■ **AIM OF THE EXERCISE**
Without including any images, please transcribe all the lines below exactly.

Saved data entries
↓

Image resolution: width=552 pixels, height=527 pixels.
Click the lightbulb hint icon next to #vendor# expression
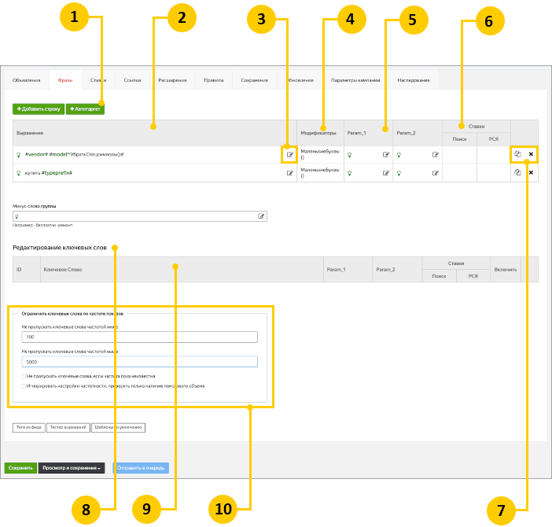coord(19,155)
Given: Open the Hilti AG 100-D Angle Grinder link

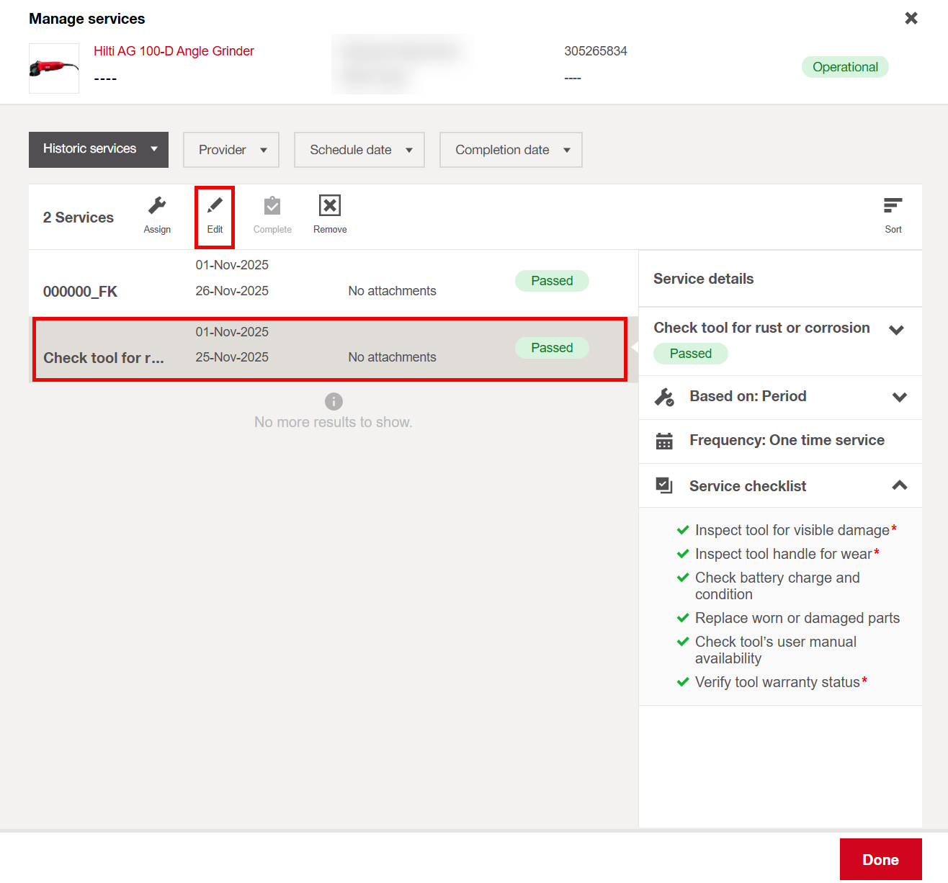Looking at the screenshot, I should 174,51.
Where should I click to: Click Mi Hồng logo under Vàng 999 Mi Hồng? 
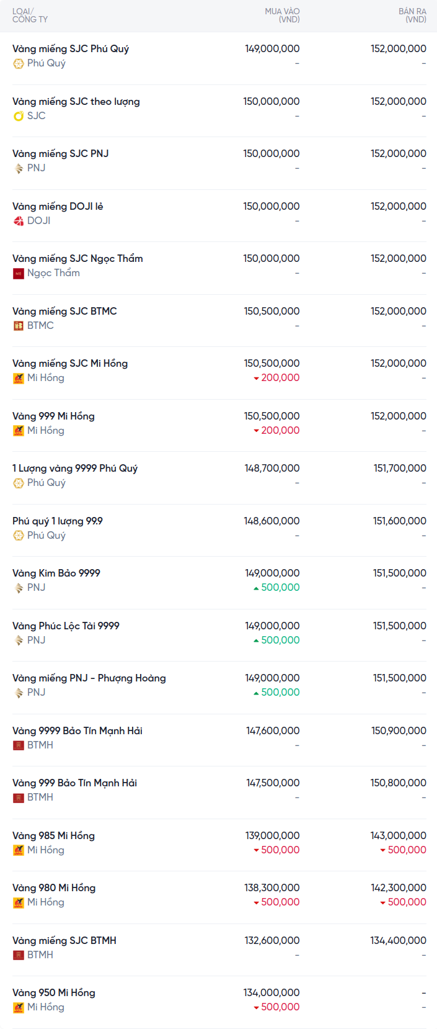coord(19,431)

↑

■ **SOLUTION TO THIS EXERCISE**
Image resolution: width=552 pixels, height=527 pixels.
Click the lightbulb hint icon next to #vendor# expression
coord(19,155)
Given: Open the Hilti AG 100-D Angle Grinder link

Looking at the screenshot, I should 174,51.
Where should I click to: Click Mi Hồng logo under Vàng 999 Mi Hồng? 
coord(19,431)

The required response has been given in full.